When we have most liberals sounding like Peter Arnett in Baghdad, practically thrilled about how Saddam's Genocidal Fedayeen Forces are supposedly showing Bush, Rumsfeld and Franks a thing or two about how to fight a Just War, we have the very national scandal they seek. The media has been caught pushing intentionally deceptive propaganda while we have millions of people whose lives now depend on the truth being told. Ironically our military, who should really be the ones telling some lies to protect our forces, is jeopardizing some lives with pure truth. They feel the need to protect themselves from the salivating media looking to catch them making the slightest mistake or telling the smallest tactical lie.
UPDATE: As I predicted, NBC's unqualified endorsement of their reporter was simply the kiss of death. He was fired within 24 hours from NBC, MCNBC, and National Geographic Explorer. Let's see how long it takes for NationalGeographic.com to pull his face off their front page.

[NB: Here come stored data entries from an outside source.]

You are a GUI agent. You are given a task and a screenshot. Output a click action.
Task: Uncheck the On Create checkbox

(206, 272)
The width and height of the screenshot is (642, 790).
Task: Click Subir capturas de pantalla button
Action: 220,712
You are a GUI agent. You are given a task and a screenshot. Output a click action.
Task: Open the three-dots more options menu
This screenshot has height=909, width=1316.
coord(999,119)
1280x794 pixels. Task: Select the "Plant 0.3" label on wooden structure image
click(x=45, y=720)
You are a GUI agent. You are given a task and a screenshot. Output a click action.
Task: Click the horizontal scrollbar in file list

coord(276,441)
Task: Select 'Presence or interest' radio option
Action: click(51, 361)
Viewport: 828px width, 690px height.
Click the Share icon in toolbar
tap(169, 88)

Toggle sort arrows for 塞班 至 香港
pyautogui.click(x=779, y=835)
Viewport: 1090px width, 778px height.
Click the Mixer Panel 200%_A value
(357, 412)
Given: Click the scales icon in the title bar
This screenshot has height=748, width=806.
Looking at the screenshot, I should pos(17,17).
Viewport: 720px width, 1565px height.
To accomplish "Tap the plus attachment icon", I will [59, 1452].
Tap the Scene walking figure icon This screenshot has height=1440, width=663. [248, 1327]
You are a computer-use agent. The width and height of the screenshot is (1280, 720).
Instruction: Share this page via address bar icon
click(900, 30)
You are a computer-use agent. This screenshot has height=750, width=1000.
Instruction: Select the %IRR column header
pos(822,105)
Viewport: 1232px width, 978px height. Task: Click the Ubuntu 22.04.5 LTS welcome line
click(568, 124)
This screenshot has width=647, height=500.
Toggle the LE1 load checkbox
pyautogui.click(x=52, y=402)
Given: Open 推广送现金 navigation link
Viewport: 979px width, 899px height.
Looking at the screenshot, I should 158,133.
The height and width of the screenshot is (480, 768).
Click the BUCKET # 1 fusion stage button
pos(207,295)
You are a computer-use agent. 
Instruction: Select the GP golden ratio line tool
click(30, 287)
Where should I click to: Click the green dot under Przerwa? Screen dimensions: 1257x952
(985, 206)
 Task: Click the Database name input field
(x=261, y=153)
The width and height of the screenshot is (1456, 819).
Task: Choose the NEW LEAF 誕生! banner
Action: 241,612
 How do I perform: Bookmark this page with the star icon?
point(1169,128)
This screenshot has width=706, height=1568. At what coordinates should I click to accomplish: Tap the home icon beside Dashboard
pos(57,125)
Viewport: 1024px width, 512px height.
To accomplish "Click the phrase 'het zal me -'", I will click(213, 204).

Here's a timely reminder about his past firing from CNN:
The aftermath of that phony nerve-gas story was not only that CNN was virtually ruined from an integrity standpoint (not that Peter really cared), but that was the straw that broke the back of the fragile international consensus that kept the United Nations' weapons inspectors in Iraq. For it was Arnett's little introductory speech for that pack of calculated lies that asserted that now the United States had no moral position to deny Iraq chemical weapons.
He's the journalistic equivalent of a comparatively benign arsonist-fireman.
UPDATE: 9:00 am EST Monday morning -- Peter Arnett's smiling face just yanked off the front page of NationalGeographic.com Will Saddam's propaganda remain?